◆ **Document passage**:
▬▬▬▬▬▬
The Warda and Han paper has been officially retracted, and the editor has made an official statement, as reported in the Chronicle of Higher Ed.
The paper has drawn a blizzard of criticism in the blogosphere about the peer-review process at the journal, Proteomics. The editor of the journal, Michael J. Dunn, a professor at University College Dublin’s Conway Institute of Biomolecular and Biomedical Research, told The Chronicle last week that the paper had passed peer review.
Today’s announcement says that the two authors of the article, who are scientists at Inje University, in South Korea, agreed to the retraction. Initially only one of the authors had asked for a retraction.
In the news announcement, Mr. Dunn said: “Clearly human error has caused a misstep in the normally rigorous peer review that is standard practice for Proteomics and should prevent such issues arising.”
▬▬▬▬▬▬
◆ **Material provided**:
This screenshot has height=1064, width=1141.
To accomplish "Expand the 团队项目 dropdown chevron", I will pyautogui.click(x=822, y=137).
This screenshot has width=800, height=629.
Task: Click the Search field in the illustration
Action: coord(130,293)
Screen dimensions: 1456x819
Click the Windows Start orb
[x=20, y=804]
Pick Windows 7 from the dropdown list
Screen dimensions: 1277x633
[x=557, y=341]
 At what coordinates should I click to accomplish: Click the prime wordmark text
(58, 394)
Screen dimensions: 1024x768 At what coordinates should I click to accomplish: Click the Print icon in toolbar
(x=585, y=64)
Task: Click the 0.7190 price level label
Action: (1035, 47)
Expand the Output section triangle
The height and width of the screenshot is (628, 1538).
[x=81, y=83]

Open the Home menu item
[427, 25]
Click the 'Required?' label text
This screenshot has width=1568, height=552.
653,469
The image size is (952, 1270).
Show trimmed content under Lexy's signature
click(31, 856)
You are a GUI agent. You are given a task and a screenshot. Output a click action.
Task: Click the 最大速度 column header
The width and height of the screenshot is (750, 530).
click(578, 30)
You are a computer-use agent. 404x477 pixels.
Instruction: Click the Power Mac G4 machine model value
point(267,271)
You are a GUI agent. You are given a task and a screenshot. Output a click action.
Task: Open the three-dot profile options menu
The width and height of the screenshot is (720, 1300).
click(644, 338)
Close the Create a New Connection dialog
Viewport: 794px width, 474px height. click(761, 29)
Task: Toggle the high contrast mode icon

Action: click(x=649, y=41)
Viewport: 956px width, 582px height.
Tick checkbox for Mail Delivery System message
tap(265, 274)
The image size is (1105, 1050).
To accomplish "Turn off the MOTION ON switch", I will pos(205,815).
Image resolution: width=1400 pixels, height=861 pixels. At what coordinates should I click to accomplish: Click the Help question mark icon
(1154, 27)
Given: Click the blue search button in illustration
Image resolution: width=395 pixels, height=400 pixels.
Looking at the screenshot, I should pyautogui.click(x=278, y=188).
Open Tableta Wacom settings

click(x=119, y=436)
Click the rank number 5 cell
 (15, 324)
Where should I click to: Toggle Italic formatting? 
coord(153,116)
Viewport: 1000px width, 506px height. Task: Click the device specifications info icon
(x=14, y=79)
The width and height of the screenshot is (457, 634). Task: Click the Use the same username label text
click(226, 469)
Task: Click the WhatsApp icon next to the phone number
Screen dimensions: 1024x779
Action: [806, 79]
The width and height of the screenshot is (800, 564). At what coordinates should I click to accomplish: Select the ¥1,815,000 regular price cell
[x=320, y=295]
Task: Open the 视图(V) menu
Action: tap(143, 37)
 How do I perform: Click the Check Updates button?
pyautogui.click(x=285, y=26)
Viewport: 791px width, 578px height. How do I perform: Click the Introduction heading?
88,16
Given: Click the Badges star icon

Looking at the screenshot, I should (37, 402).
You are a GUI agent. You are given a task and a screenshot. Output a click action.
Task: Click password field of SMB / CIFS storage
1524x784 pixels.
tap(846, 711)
▬▬▬▬▬▬
◆ **Complete the following**:
1. Reproduce a section of the Proteomics retraction report. Begin at the words "The paper has" and stop after "passed peer review.".
2. Answer these questions about the Proteomics retraction report:
(a) At which institution is Michael J. Dunn a professor?
(b) At which university are the two authors of the article scientists?
(c) How many of the authors had initially asked for a retraction?
3. Go on with the report on the Proteomics retraction, starting after its last sentence.

◆ **Results for each task**:
1.
The paper has drawn a blizzard of criticism in the blogosphere about the peer-review process at the journal, Proteomics. The editor of the journal, Michael J. Dunn, a professor at University College Dublin’s Conway Institute of Biomolecular and Biomedical Research, told The Chronicle last week that the paper had passed peer review.

2.
(a) University College Dublin’s Conway Institute of Biomolecular and Biomedical Research.
(b) Inje University, in South Korea.
(c) Only one.

3.
The plagiarism is bad all right, but my main concern was that such a blatantly goofy paper made it through peer review. How? All Dunn is saying is that it did pass review, which suggests that somehow, someone read it and didn’t pull the alarm, and even approved it. Was it a lazy reviewer? Or was it some other kind of hole in the process? “Human error” is an awfully vague label.
We may not ever get an answer, but you know everyone will be scrutinizing Proteomics papers critically. Other journals, too, of course — a reader just sent me another freaky paper that I’ll describe tomorrow.